▶ [Seçilen metin]:
• • • • •

Feyzi Açıkalın

Depremin getirdiği

01 Kasım 2020 Pazar

Liseyi İzmir’de yatılı okudum. Uzun yatakhane koridorundaki metal dolapların birbirine çarparak çıkardığı korkunç sesi, yıllarca depremin uğultusu diye yakınlarıma anlattıydım.

Deprem biz veletler için bir oyundu. Büyük bir çeviklikle daha ilk sarsıntıda terliklerinin üstüne konarak, on saniyede yatakhaneyi terk eden arkadaşımız Ufuk efsane olmuştu.

Tarih dersinde, depremle yok olan antik şehirleri yarım kulak dinledik. O zamanlar insanlık tarihini yaşamımızın kısacık süresiyle eşdeğer gördüğümüz için depremin yıkıcılığını, yol açtıklarını doğal olarak hiç anlamadık.

Anlattıklarım yarım asır öncesine aittir… Ancak haftalar sonra binlerce ölüsü olduğunu öğrenebildiğimiz 1966 Varto depreminin üstünden geçen süreden bahsediyorum. 

Şimdi artık ya deneyim ya da iletişim kanallarının gücüyle ve de büyük şehirlerimizi vurabileceği kaygısıyla depremi iliklerimize kadar hissediyoruz. Ama yalnızca hissediyoruz…

Deprem yine düştüğü yeri yakıyor. Geri kalanımız karmaşık duygular içindeyiz. Bencilce kendimize kıyamıyor, gerçeklerden kaçmak için, dramatize edilen yorumları dinlemiyor, görüntüleri izlemiyoruz. Beri yandan, kendimizi hiç bilmediğimiz duaları okur buluyoruz, sessizce.

Elli yıl öncesine göre bilimin ışığında daha öngörülebilir, tahmin edilebilir olmasına seviniyoruz. Diğer taraftan dinbazların depremi, “ kıyametin bir alıştırması” olarak görmesine küfrediyoruz, öfkeyle.

Çirkin politikacının, ülkenin kronik sorunlarını unutturmada bir başka lütuf olarak görüp üstüne atladığı görüntüleri tiksintiyle izlerken araya kurtarma ekipleri giriyor. Muhtemelen ülkenin en kaliteli, en aydın, en özverili, en cesur kadın ve erkeklerini göz yaşlarıyla izliyoruz.

• • • • •

▶ [Veri listesi]:

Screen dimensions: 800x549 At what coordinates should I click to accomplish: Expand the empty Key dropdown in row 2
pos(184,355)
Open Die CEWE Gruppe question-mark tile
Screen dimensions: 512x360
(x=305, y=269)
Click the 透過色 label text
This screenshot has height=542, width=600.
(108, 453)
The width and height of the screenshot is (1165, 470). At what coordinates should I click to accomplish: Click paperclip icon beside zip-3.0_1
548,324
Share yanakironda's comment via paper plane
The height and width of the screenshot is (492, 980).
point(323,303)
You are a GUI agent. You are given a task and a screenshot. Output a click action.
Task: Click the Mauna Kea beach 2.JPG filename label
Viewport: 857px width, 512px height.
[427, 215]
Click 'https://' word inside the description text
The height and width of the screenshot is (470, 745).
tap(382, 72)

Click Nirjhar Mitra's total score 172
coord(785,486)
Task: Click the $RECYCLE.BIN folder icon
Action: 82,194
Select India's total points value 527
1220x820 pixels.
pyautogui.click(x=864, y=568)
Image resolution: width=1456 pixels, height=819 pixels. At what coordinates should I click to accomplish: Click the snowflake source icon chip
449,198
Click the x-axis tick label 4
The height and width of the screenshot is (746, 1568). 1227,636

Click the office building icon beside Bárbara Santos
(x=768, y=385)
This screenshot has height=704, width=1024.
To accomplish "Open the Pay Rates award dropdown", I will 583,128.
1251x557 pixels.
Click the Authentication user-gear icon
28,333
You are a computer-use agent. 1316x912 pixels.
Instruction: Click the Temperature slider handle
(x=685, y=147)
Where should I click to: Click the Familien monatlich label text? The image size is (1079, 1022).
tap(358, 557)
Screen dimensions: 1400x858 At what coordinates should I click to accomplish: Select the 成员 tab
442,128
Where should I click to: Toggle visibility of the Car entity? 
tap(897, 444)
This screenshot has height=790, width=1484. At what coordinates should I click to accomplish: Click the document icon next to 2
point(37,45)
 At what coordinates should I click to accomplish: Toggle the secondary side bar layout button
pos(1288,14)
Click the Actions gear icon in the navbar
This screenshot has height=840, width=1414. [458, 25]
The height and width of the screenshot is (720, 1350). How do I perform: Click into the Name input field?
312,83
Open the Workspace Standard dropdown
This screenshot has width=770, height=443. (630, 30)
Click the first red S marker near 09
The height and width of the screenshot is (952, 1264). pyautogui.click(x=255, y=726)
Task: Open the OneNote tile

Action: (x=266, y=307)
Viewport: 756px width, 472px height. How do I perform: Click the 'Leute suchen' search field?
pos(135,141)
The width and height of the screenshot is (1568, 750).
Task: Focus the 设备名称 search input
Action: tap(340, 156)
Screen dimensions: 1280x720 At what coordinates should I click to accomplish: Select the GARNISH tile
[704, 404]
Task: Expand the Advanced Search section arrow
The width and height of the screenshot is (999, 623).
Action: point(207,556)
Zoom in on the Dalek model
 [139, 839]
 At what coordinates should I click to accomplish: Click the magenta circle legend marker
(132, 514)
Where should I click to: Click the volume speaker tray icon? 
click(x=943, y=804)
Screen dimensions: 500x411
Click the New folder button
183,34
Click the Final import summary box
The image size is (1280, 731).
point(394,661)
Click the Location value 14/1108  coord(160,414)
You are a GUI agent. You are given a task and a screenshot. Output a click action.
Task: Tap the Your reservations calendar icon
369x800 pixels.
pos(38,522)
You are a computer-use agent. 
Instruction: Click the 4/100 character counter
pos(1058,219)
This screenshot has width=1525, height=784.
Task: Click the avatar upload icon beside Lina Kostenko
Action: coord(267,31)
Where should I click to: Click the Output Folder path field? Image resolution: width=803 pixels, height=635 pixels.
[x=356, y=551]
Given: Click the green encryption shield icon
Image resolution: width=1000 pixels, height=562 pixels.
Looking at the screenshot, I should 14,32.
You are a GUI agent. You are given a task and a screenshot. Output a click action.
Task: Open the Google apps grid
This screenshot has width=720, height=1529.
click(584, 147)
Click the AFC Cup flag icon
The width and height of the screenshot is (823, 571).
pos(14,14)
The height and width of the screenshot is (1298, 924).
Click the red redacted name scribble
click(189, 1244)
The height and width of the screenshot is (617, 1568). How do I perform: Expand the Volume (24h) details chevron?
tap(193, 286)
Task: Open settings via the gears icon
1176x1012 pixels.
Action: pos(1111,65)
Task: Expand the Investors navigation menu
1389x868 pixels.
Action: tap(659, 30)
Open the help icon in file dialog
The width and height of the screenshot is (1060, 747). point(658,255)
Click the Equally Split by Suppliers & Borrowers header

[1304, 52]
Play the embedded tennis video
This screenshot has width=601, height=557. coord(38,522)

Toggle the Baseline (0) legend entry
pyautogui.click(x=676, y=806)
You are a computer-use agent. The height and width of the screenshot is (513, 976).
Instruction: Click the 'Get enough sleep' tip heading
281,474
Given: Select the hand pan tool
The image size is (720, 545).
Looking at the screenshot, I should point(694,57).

• • • • •

Deprem yazısında "Anlattıklarım yarım asır" ile "geçen süreden bahsediyorum." arasındaki kısmı, bu iki yer de dahil, hiç değiştirmeden yeniden yazın. Bu veriler yazıdan ayrı, kendi başına bir malzemedir.

▶ [Sonuç]:
Anlattıklarım yarım asır öncesine aittir… Ancak haftalar sonra binlerce ölüsü olduğunu öğrenebildiğimiz 1966 Varto depreminin üstünden geçen süreden bahsediyorum.